Direction.
Can you print verbatim the items from the line with "Switch to the 硬盘 tab" to the line with "Click the 绑定域名", including both of those lines and nothing else?

Dataset rows.
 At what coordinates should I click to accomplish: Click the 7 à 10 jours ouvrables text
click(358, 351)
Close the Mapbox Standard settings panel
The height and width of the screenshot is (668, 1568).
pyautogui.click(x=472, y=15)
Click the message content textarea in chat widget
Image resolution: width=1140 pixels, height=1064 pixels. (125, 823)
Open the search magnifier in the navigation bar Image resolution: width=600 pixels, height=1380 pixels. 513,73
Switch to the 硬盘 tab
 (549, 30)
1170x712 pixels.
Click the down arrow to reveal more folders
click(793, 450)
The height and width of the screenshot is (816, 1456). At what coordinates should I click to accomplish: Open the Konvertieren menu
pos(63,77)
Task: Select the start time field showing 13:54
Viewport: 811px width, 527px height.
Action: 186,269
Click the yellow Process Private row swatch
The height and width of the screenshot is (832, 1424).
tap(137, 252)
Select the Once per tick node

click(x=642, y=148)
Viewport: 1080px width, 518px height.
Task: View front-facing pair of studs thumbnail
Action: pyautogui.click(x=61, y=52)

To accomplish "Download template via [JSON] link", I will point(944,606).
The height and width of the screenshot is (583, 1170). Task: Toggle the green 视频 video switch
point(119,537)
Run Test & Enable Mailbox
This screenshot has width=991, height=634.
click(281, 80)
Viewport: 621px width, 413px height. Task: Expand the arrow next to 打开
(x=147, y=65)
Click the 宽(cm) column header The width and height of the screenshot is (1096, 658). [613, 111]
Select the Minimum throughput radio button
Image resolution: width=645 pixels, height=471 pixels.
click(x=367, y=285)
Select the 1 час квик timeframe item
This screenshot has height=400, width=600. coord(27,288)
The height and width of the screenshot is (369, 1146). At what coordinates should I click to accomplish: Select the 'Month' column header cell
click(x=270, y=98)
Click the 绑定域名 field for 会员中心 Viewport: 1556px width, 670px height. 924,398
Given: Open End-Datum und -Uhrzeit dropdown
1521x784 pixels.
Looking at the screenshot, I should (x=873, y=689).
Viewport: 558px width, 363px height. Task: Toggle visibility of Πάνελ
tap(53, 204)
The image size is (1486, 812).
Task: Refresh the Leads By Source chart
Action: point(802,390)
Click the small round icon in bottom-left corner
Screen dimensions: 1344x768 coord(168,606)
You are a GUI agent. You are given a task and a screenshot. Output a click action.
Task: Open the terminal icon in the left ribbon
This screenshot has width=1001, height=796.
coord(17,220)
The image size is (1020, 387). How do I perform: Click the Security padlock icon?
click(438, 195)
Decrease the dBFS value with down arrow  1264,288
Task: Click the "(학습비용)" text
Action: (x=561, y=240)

Response below.
Switch to the 硬盘 tab
 (549, 30)
1170x712 pixels.
Click the down arrow to reveal more folders
click(793, 450)
The height and width of the screenshot is (816, 1456). At what coordinates should I click to accomplish: Open the Konvertieren menu
pos(63,77)
Task: Select the start time field showing 13:54
Viewport: 811px width, 527px height.
Action: 186,269
Click the yellow Process Private row swatch
The height and width of the screenshot is (832, 1424).
tap(137, 252)
Select the Once per tick node

click(x=642, y=148)
Viewport: 1080px width, 518px height.
Task: View front-facing pair of studs thumbnail
Action: pyautogui.click(x=61, y=52)

To accomplish "Download template via [JSON] link", I will point(944,606).
The height and width of the screenshot is (583, 1170). Task: Toggle the green 视频 video switch
point(119,537)
Run Test & Enable Mailbox
This screenshot has width=991, height=634.
click(281, 80)
Viewport: 621px width, 413px height. Task: Expand the arrow next to 打开
(x=147, y=65)
Click the 宽(cm) column header The width and height of the screenshot is (1096, 658). [613, 111]
Select the Minimum throughput radio button
Image resolution: width=645 pixels, height=471 pixels.
click(x=367, y=285)
Select the 1 час квик timeframe item
This screenshot has height=400, width=600. coord(27,288)
The height and width of the screenshot is (369, 1146). At what coordinates should I click to accomplish: Select the 'Month' column header cell
click(x=270, y=98)
Click the 绑定域名 field for 会员中心 Viewport: 1556px width, 670px height. 924,398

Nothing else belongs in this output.